Price history shows copper’s volatility: the metal has swung from lows near US$1.29 per pound during global downturns to surges tied to supply stress and demand renewals. Recently, exchanges registered eye-catching marks: the COMEX reached an intraday peak of US$6.71 per pound on May 13, and the LME recorded a top of US$14,527.50 per metric ton on January 29. Those records reflect the interaction of speculative positioning, genuine industrial demand and episodic supply disruptions such as shortages of inputs used in refining.
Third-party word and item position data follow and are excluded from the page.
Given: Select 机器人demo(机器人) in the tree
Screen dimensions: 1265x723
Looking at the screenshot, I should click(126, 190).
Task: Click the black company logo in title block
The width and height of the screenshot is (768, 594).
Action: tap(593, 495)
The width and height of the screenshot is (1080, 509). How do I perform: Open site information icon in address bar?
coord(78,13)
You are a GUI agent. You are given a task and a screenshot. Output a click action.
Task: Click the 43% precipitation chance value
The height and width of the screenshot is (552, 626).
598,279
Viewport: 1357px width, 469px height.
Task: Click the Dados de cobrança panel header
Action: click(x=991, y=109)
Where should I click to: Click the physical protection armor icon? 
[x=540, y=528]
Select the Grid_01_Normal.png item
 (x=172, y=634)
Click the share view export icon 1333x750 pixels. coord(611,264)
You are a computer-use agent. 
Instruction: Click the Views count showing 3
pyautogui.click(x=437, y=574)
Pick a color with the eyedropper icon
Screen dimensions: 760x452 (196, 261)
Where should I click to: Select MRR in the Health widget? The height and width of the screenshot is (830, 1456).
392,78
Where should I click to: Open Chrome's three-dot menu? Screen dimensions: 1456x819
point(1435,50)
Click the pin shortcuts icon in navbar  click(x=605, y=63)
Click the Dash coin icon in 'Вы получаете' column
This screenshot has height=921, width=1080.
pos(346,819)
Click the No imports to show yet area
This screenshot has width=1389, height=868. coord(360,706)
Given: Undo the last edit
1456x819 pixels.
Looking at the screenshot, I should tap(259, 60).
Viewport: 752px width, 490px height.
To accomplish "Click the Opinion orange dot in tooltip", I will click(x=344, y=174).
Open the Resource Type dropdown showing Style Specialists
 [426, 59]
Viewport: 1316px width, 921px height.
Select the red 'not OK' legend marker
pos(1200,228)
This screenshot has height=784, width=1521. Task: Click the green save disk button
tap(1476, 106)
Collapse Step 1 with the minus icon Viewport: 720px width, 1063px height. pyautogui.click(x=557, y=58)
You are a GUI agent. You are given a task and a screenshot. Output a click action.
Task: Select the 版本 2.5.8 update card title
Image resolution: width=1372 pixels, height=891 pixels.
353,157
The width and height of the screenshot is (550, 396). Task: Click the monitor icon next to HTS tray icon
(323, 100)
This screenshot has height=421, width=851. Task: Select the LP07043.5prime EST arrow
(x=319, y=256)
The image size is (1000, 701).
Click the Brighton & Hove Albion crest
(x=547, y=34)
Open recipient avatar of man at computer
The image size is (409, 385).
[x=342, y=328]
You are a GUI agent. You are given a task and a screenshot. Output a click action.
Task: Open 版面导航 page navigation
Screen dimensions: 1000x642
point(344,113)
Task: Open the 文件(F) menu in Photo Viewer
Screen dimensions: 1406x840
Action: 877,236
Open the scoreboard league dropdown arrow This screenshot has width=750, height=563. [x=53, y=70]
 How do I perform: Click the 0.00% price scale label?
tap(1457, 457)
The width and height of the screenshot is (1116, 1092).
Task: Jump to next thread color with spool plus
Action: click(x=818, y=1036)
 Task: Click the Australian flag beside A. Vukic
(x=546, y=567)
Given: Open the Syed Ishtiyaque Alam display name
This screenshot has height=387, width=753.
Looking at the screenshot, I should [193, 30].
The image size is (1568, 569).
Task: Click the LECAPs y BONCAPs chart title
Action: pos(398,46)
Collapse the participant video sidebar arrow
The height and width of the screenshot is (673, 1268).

Longer-term balance and investment implications

Forecasts from major agencies and consultancies warn of tighter fundamentals ahead: studies suggest an urgent need for dozens or even hundreds of new mines to meet the energy transition’s metal appetite. Estimates indicate millions of additional metric tons of copper will be required annually over coming decades to support renewable buildouts, EV fleets and expanded data infrastructure. For investors, this implies continued sensitivity to supply shocks, policy changes and demand acceleration — all of which can produce pronounced price swings in the copper market.

Author

Cristian Castiglioni

Cristian Castiglioni, Venetian, began as a blogger after posting a guide to bacari and receiving hundreds of messages: that reaction prompted his shift into editorial work. He crafts friendly content and brings photographic notes of vaporetto rides and cicchetti to the newsroom.